Sie haben gesagt, Sie wollen das Publikum als Ganzes ansprechen. Kann das noch gelingen, wenn es wegen der Digitalisierung immer mehr zersplittert?
Genau da erbringt der Service public eine zentrale Leistung. In unserem Land ist theoretisch eigentlich alles darauf angelegt, dass wir miteinander im Streit liegen. Wir sind ein Land von enormer Vielfalt. Wir haben verschiedene Kulturen, verschiedene Sprachen, verschiedene Religionen – alles ist auf Verschiedenheit angelegt. Und trotzdem schaffen wir es in der Schweiz, friedlich zusammenzuleben. Das politische System erlaubt das. Das demokratische System erlaubt das. Und der Service public begleitet und unterstützt das; er versammelt die Menschen.
Erlauben Sie mir als Soziologe noch ein Wort dazu: Je mehr die Gesellschaft zersplittert und sich atomisiert, desto wichtiger wird alles, was zum Gefühl der Zusammengehörigkeit beiträgt. Sie werden sehen: Der Service public wird wieder sehr trendig.
«In unserem Land ist theoretisch eigentlich alles darauf angelegt, dass wir miteinander im Streit liegen»
Aber wenn die SRG die grossen Geschichten erzählt, versammelt sie uns immer wieder um die gleichen alten Lagerfeuer: den Gotthard, Tell, die «Urschweiz». Das war so in der historischen Serie «Die Schweizer» und war nun wieder so mit dem grossen Gotthardtunnelbau.
Wir müssen als Schweizer unsere Geschichte erzählen ...
Nun war die Schweiz ja nicht nur der Gotthard und die Abwehrschlachten, sondern auch ein offenes Land mit Handelswegen und Verbindungen zwischen Nord und Süd und Ost und West, also ein Land mit viel Verbindung nach Europa.
Sie meinen, als nächstes grosses Projekt müssten wir erzählen, wie Napoleon die helvetische Schweiz geschaffen hat?
Das wäre dann Schweizer Geschichte als Teil der europäischen oder der Weltgeschichte.
Nun, wir müssen als Schweizer unsere Geschichte erzählen. Der Gotthard ist weit weg für die Romands. Also müssen sie dessen Entstehung und Bedeutung für unser Land kennenlernen. Der Gotthardfilm war übrigens ein grosser Programmerfolg. Und noch etwas: Wir haben im Fernsehen und im Radio nicht nur die technische Leistung gezeigt, sondern auch die Wirtschaftsgeschichte und die internationale Zusammenarbeit mit italienischen und deutschen Behörden. Und nicht zuletzt die elenden Arbeitsbedingungen und die Ausbeutung der mehrheitlich ausländischen Arbeiter.
Das ist die Geschichte. Wie macht man aus der SRG eine Institution der multikulturellen Gesellschaft, wie wir sie heute haben, mit Menschen aus der ganzen Welt? Wie macht man eine SRG für die Zukunft?

+--

KURZE ÜBUNG:
Beantworte anhand des Interviews über den Service public oben:
(a) Was wird laut dem Sprecher, der sich als Soziologe bezeichnet, wieder sehr trendig?
(b) In welcher historischen Serie versammelte die SRG das Publikum um die gleichen alten Lagerfeuer?
(c) Mit welchen Behörden gab es beim Gotthardtunnelbau internationale Zusammenarbeit, die im Fernsehen und im Radio gezeigt wurde?

DATEN:
+--

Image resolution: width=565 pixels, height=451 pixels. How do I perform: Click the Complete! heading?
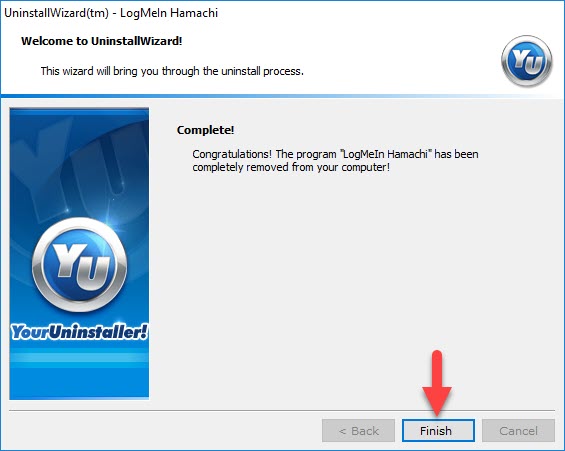pyautogui.click(x=205, y=130)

+--

RICHTIGES ERGEBNIS:
(a) Der Service public.
(b) In der Serie «Die Schweizer».
(c) Mit italienischen und deutschen Behörden.